Po ciężkiej walce piłkarze z Jazgarzewa pokonali na wyjeździe dotychczasowego lidera IV Ligi KS Konstancin. Mecz był bardzo wyrównany i o wyniku w dużej mierze zadecydowała pierwsza bramka.
Jak na starcie derbowe spotkanie przyciągnęło dosyć małe zainteresowanie. Na wypełnionym zazwyczaj po brzegi stadionie w Oborach pojawiło się około 80 osób, w tym całkiem spora grupa kibiców z Jazgarzewa. Atmosferę derbów zdecydowanie bardziej było czuć na murawie niż na trybunach.

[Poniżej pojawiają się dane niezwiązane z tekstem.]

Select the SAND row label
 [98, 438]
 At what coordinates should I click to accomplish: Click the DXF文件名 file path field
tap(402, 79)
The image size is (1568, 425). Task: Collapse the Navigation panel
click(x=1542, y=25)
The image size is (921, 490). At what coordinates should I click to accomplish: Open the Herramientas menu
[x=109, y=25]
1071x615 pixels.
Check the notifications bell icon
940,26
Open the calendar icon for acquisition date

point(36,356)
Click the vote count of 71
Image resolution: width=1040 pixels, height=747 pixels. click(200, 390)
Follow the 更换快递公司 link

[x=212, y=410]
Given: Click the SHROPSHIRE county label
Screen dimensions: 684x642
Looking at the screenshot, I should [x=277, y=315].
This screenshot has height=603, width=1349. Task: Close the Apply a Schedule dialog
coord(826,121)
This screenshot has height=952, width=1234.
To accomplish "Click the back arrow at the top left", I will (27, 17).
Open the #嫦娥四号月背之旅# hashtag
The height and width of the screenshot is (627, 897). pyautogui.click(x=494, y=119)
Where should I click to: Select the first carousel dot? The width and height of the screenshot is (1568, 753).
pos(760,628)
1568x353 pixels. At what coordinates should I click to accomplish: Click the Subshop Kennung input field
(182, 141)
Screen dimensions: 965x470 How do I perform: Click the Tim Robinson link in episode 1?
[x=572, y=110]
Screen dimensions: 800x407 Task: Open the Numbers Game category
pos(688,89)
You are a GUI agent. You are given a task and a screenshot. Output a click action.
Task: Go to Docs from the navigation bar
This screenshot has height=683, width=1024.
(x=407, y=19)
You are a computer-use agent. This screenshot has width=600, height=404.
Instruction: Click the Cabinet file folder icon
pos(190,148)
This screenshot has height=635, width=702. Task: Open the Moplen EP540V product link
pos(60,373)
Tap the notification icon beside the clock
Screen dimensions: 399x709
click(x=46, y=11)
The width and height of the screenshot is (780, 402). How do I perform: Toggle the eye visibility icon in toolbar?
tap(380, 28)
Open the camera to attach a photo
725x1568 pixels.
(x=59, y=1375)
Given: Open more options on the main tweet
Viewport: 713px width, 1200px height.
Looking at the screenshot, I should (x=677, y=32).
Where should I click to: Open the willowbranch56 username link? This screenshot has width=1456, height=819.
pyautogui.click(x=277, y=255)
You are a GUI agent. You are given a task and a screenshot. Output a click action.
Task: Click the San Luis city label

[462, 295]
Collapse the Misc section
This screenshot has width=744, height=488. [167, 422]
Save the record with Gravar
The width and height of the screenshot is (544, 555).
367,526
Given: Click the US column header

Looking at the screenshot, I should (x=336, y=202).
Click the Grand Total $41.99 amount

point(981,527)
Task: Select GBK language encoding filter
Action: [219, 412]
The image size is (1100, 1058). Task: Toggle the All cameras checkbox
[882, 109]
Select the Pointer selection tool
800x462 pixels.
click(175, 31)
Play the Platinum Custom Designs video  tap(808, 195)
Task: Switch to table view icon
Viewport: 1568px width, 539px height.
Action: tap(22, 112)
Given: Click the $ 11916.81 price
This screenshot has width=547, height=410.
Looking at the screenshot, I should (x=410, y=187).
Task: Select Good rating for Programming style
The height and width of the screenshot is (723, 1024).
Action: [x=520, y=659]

Pierwsza groźna akcja nastąpiła w 9 minucie spotkania, gdy po podaniu Michała Jagodzińskiego strzelał Tomasz Ćwil. Z obroną dobrze poradził sobie bramkarz KS-u i piłka wyszła na rzut rożny. Chwilę później znakomitą sytuację mieli zawodnicy z Konstancina. Z rzutu wolnego dośrodkowywał Stanislav Nechyporenko, a głową uderzył kapitan Maciej Rybaczuk. W pierwszej odsłonie meczu widoczna była przewaga w posiadaniu piłki podopiecznych trenera Mariusza Szewczyka. W 23 minucie Nechyporenko podał do Filipa Pakuły, ten uderzył w światło bramki, ale na posterunku stał golkiper Sparty Przemysław Ryczko. Piłkę próbował dobić jeszcze Wiśniowski, przeszła ona minimalnie obok słupka. Dwie minuty potem jeden z zawodników Sparty zagrał górą do Tomasza Ćwila, który płaskim strzałem nie dał żadnych szans Cezaremu Osuchowi. KS spróbował odpowiedzieć przy okazji kolejnego rzutu wolnego, aczkolwiek nic z tego nie wyszło. Końcówka należała do Konstancina, jednak ani Nechyporenko, ani Wiśniowski nie zdołali pokonać Ryczki.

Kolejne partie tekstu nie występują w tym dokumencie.